A partially paralysed man has been able to feed himself through a brain-computer interface connected to a robotic arm.
Researchers at Johns Hopkins Applied Physics Laboratory in the US built a two arm system that allowed the man to manipulate a knife and fork in order to cut food and bring it to his mouth.
The man, who has not been able to use his fingers in about 30 years, was able to eat dessert using his mind in less than 90 seconds.
“Although our results are preliminary, we are excited about giving users with limited capability a true sense of control over increasingly intelligent assistive machines,” said Dr Francesco Tenore, a senior project manager in APL’s Research and Exploratory Development department.
Advances in brain-computer interfaces, also referred to as brain-machine interfaces, have occurred rapidly in recent years. The technology holds near-term promise for transforming the lives of paralysed people, as well as those impacted by neurological disorders.
They come in a variety of forms – from brain implants to external ensors – but essentially work by decoding neural signals and translating them into external functions, such as moving the cursor of a computer mouse, to controlling a robot.
The research team at Johns Hopkins used two arrays of 96 channels and two arrays of 32 channels to facilitate the control of the robotic arm, which is a relatively small amount compared to brain-computer interfaces being developed elsewhere.
Devices built by Elon Musk’s Neuralink startup utilise thousands of channels, with the tech billionaire hoping to one day allow humans to compete with advanced forms of artificial intelligence (AI).
The team at Johns Hopkins are already working on the next iteration of the system, which could allow amputees to transform feelings of a phantom limb into real-world movements of a robotic prosthetic.

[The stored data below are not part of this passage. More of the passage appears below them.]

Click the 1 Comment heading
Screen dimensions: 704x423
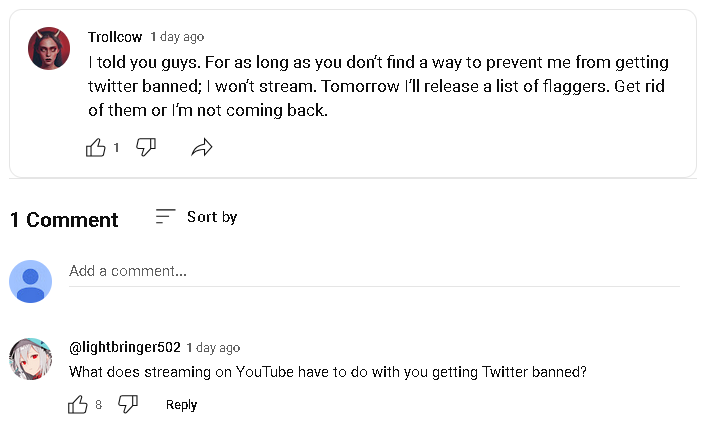64,220
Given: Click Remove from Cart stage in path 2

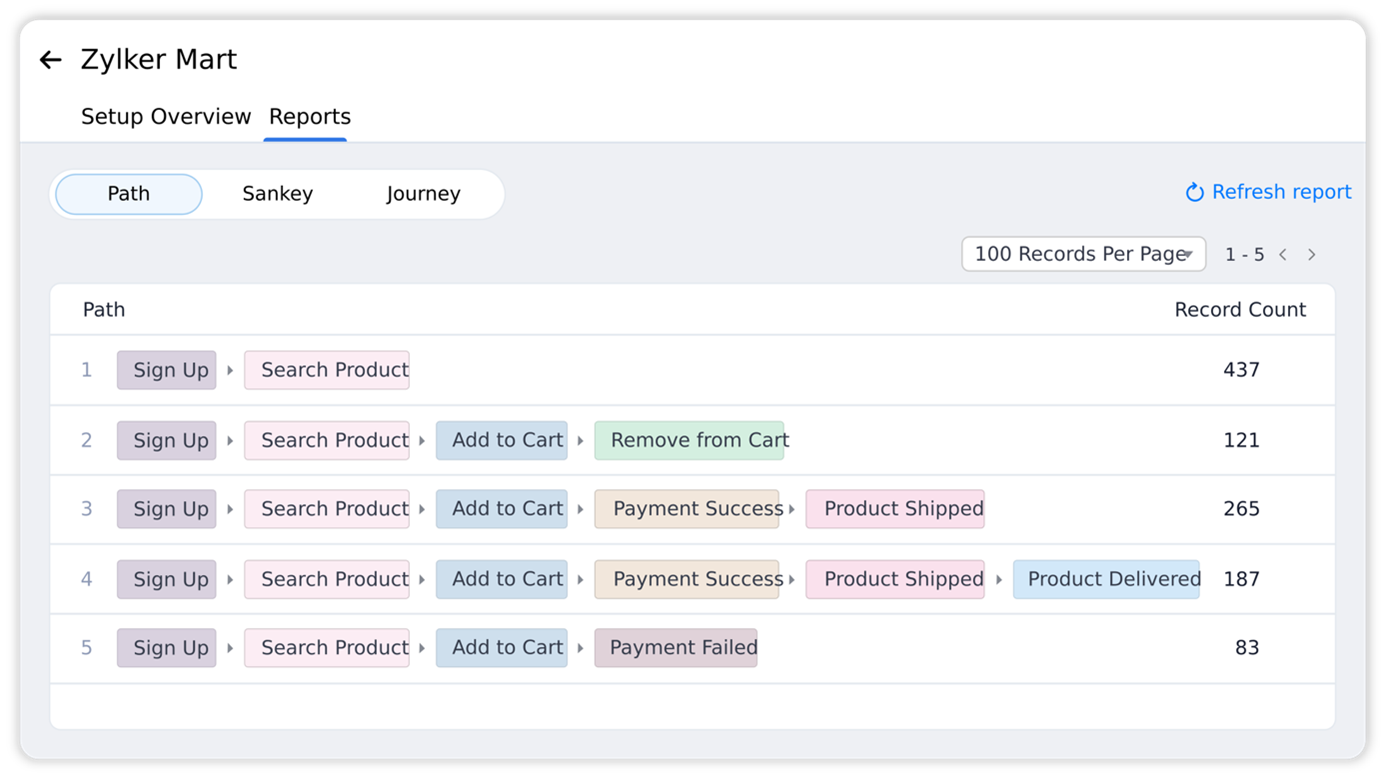Looking at the screenshot, I should (689, 440).
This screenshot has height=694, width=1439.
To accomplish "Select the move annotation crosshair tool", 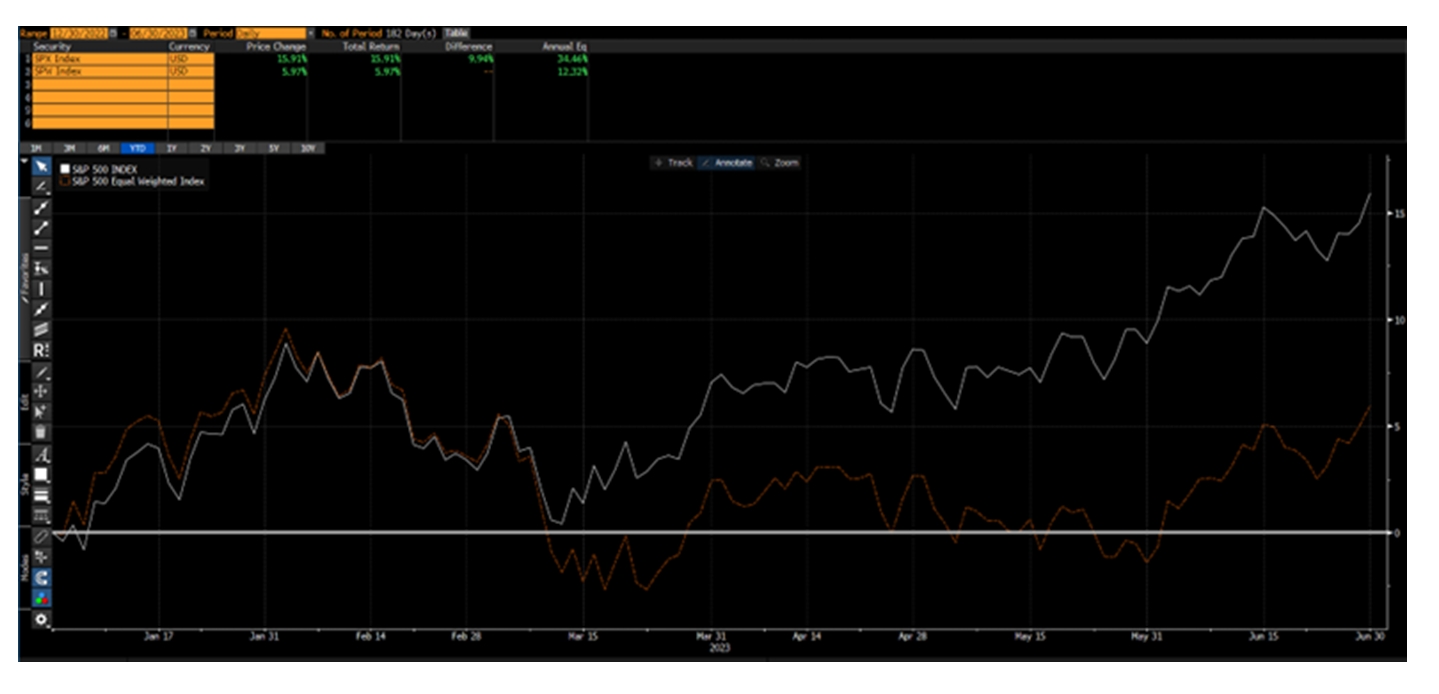I will click(x=41, y=391).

“This research is a great example of this philosophy where we knew we had all the tools to demonstrate this complex bimanual activity of daily living that non-disabled people take for granted,” Dr Tenore said.
“Many challenges still lie ahead, including improved task execution, in terms of both accuracy and timing, and closed-loop control without the contstant need for visual feedback.”
A paper detailing the research at Johns Hopkins was published in the journal Frontiers in Neurorobotics.